The stagecoach party gets to the Way Station, visited earlier before, to drop off Brennan. Things aren't the same though. Three villains are waiting, plotting...well a heist, I guess, but just fucking mayhem seems like a better term. Right away, all the characters are sorted. Richard Boone's turn as the "brains of the operation" has to been one of the greatest villains in any Western I've seen, given that his sympathies lie more in becoming a man like Brennan, rather than the wayward youths whom he rides with. Scott does not want to kill Boone, but stoically acknowledges what is certainly forthcoming. Henry Silva as "Chink" is absolutely awesome. A pure sociopath with no moral compass, Chink is the trigger-finger and impatient whirlwind who doesn't mind any killing. Just watch his face in any background, or his body language. It's incredible. Then there's Skip Homeier as Billy Jack, a naive, impressionable lost soul who eventually gets his by trying too hard to be a "good 'ol boy" outlaw. Even these henchmen reveal added, fascinating dimensions to their characterizations. Their desperate dreams and goals are revealed, only for them to remind us later that they killed an innocent old man, a young boy and they plan to kill again. On the other side we have Brennan, the passive, calm Cowboy who is what every Western leading man should be. Along with him is Arthur Honnicutt as the grizzled sidekick who can never be, and the couple in the stagecoach, Maureen O'Sullivan and John Hubbard. Hubbard's character is, surprisingly, a standard stock coward, and not really developed as perfectly as everyone else in the film, but his performance is key for O'Sullivan, who must overcome the fact that a man married her for money and not for love. The sexual tension between O’Sullivan and Scott inexorably builds as they are forced to sleep together in the ramshackle hut while planning their survival.

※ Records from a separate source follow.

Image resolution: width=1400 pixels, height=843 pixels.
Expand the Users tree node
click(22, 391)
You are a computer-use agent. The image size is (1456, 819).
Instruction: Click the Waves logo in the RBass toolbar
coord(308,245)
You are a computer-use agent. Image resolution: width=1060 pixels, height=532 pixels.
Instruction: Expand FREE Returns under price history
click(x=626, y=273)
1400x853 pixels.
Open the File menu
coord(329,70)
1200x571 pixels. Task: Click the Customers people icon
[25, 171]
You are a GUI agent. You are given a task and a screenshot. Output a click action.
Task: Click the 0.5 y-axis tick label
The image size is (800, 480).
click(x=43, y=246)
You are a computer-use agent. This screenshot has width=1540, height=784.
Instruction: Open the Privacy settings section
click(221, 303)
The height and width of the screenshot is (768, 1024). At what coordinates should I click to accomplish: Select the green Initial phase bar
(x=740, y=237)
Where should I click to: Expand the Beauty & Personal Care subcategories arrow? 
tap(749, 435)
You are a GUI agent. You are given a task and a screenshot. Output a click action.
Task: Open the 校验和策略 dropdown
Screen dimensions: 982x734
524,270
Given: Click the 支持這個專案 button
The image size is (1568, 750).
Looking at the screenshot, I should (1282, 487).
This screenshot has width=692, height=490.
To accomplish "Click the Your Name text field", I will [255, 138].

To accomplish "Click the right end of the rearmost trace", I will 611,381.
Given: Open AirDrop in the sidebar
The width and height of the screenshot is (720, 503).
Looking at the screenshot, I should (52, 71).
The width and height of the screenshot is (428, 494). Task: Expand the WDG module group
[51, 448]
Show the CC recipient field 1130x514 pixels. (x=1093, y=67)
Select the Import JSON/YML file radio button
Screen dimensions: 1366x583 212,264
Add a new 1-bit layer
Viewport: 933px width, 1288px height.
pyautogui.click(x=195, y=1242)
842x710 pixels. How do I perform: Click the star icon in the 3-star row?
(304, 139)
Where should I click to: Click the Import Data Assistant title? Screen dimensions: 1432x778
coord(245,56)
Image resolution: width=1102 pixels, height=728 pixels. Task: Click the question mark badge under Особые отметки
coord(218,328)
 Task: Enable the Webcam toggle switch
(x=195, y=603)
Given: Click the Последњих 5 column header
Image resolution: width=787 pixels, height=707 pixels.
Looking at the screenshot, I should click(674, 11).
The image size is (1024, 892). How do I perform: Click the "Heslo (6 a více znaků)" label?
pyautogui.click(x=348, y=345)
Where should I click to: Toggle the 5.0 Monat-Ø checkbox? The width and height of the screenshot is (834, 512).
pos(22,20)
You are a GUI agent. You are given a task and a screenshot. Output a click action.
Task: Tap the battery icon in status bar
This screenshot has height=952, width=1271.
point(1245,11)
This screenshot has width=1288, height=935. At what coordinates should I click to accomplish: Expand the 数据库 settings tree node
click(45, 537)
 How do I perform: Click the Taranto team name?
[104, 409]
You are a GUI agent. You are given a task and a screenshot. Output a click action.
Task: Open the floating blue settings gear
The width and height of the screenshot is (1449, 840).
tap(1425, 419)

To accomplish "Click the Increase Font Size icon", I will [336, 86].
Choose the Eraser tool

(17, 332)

("I'm for shootin' 'em now.")

As inevitable as the ending is, it still rings true, not only for the emotional dread that pervades the scene, but the fact that it never really has to happen (I mean in the film it has to happen, but something about the strange, "lost brothers" relationship that Boone and Scott have makes you think that it could have happened a different way). Randolph Scott, I must say, is the Western star I've been looking for.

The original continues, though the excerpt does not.